International Holocaust Remembrance Day, an international memorial day, commemorates the tragedy of the Holocaust. The Holocaust significantly affected both my immediate and extended family with both my maternal grandparents, and their families, being forced from their homes. For this Remembrance Day I wanted to talk about my great grandfather Markus Rothstein.
Markus was born to Józef Rothstein and Laura Krochmal on April 28, 1897 in Tarnopol. Tarnopol, now in Ukraine, was part of what was the Austro-Hungarian province of Galicia. Markus was third of five children - Gusta (1891), Yetta (1894), Anna (1902) and Irving (1905). The family lived in Tarnopol up until at least 1910 where they can be found in that year's census with Józef's father Michel and Laura's mother Pessie living with them.
According to the above Meldzettel it looks like they moved to Vienna in 1911. In June of 1914, Jozef, the first of my mother's direct ancestors came to the US to live with his brother Schaje/Osias/Oscar and his family who had immigrated to the US at around the turn of the century. Two years later Jozef and Oscar's father died.

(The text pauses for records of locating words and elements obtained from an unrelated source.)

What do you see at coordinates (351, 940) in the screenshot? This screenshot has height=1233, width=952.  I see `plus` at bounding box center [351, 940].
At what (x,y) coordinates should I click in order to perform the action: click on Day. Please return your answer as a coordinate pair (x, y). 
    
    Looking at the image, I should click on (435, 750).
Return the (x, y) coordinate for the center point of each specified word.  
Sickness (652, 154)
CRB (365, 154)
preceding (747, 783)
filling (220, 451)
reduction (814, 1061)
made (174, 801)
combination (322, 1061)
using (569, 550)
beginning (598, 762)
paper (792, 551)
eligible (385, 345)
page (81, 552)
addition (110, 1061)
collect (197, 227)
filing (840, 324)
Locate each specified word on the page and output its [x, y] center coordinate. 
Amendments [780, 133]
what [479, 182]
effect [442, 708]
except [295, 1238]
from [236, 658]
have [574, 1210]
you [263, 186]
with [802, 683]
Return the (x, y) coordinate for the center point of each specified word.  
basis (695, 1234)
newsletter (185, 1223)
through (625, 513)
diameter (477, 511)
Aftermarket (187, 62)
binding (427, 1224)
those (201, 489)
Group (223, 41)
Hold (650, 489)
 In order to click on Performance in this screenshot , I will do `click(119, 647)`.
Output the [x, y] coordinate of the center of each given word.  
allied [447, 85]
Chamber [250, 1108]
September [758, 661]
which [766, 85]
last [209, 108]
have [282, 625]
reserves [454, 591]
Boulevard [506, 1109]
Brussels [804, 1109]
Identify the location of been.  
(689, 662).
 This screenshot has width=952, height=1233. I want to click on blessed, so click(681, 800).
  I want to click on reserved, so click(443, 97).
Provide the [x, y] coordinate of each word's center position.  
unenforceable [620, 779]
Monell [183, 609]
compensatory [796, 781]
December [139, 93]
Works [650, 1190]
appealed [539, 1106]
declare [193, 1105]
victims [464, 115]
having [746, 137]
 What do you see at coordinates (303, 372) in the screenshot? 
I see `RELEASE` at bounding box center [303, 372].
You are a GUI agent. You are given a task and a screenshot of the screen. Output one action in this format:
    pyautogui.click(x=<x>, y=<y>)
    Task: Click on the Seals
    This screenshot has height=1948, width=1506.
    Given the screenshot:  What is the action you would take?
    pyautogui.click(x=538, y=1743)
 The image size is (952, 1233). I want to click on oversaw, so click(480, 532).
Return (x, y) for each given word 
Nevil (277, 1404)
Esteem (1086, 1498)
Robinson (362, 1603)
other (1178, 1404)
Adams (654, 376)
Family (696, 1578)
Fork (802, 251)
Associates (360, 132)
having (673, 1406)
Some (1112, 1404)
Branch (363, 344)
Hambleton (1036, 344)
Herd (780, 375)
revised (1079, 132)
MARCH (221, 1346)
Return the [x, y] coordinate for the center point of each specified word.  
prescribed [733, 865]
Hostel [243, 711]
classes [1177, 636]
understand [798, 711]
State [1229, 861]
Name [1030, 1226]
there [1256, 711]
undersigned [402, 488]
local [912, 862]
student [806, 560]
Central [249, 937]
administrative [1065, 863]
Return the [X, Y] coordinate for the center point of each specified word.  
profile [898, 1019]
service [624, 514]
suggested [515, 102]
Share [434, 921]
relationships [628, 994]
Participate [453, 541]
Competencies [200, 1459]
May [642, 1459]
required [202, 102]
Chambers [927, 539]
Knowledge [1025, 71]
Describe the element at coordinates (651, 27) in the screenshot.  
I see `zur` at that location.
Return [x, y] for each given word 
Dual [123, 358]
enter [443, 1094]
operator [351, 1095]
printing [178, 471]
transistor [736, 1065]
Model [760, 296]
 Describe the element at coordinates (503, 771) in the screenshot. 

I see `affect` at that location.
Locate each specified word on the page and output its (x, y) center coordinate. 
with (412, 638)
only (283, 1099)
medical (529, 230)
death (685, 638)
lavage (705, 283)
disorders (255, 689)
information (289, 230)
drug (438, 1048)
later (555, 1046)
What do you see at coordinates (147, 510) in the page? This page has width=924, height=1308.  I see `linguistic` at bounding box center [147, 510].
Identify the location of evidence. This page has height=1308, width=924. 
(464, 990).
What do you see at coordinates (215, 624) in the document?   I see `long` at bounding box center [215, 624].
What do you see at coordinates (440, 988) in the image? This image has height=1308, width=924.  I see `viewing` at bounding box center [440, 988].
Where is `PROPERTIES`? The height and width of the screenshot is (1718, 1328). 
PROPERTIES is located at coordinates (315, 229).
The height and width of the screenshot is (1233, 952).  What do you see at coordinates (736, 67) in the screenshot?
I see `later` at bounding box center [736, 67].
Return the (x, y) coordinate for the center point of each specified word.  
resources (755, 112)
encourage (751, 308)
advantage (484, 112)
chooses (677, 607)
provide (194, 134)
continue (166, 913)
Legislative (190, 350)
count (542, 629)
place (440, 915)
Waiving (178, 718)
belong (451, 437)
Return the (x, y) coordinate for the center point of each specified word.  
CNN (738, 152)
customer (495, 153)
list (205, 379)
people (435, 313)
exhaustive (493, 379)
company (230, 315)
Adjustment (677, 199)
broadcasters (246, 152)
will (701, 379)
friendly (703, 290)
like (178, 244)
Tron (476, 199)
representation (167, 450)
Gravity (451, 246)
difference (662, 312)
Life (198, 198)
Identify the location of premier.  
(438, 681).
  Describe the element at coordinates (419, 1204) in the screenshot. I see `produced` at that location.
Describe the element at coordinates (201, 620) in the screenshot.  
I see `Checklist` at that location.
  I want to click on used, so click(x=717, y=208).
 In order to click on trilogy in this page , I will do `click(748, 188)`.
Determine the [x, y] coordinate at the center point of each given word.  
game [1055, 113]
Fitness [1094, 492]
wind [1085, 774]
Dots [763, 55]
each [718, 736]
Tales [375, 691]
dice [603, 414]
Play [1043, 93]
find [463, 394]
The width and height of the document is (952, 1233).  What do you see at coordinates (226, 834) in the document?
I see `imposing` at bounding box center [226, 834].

Some time between then and 1920 Markus met my great grandmother Bertha Tillinger. Markus, like his father and uncle in the US, was a Dry Goods merchant and had his own store in the 21st district of Vienna at Wagwamerstrasse 113. When I visited Vienna in 2011 I was able to see the building where his store was. At the time it was a Taekwondo studio however while I was writing this it appears that as of a June 2019 Google Street view the building has been demolished.
In 1921 his mother and siblings went to the US to join Jozef while Markus, Bertha, and his infant daughter Paula stayed behind. On May 19, 1924 my grandfather Harry was born. As far as I can tell life was uneventful for them leading up to the Anschluss in March of 1938. Two months later Markus was arrested and sent to Dachau where he was for three months before being transferred to Buchenwald that September. During this time Bertha, with the sent her two minor children to live with Markus' brother already in the US. According to Markus' niece, her father was active in the Democratic party and was able to get the help of New York City Mayor Fiorello La Guardia and New York Senator Robert Wagner Makus was released from Buchenwald through a prisoner exchange in January of 1939 and in February he and Bertha had left everything behind and were in America, never returning to Vienna even after the war.
This is one of the few stories my family has from this time that turned out the way it did. Both maternal grandparents, as well as family members on my paternal side, lost aunt's. uncles and cousins to the Nazi's.